**LISTED RECORDS**

● ● ● ●

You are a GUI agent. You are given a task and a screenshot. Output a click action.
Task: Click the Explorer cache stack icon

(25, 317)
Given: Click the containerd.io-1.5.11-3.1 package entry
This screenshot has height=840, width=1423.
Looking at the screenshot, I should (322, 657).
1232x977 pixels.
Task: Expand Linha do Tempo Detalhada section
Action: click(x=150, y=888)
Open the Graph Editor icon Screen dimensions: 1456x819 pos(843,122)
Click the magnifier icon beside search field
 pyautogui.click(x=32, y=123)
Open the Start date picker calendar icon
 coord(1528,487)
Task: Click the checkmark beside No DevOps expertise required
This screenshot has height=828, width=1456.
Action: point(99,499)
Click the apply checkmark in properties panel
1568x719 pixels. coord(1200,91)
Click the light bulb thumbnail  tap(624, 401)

● ● ● ●

**WHAT YOU ARE ASKED TO DO**
Retype all of the material exactly as it stands above.

**SOLUTION FOR THIS PROBLEM**
You are a GUI agent. You are given a task and a screenshot. Output a click action.
Task: Click the Explorer cache stack icon

(25, 317)
Given: Click the containerd.io-1.5.11-3.1 package entry
This screenshot has height=840, width=1423.
Looking at the screenshot, I should (322, 657).
1232x977 pixels.
Task: Expand Linha do Tempo Detalhada section
Action: click(x=150, y=888)
Open the Graph Editor icon Screen dimensions: 1456x819 pos(843,122)
Click the magnifier icon beside search field
 pyautogui.click(x=32, y=123)
Open the Start date picker calendar icon
 coord(1528,487)
Task: Click the checkmark beside No DevOps expertise required
This screenshot has height=828, width=1456.
Action: point(99,499)
Click the apply checkmark in properties panel
1568x719 pixels. coord(1200,91)
Click the light bulb thumbnail  tap(624, 401)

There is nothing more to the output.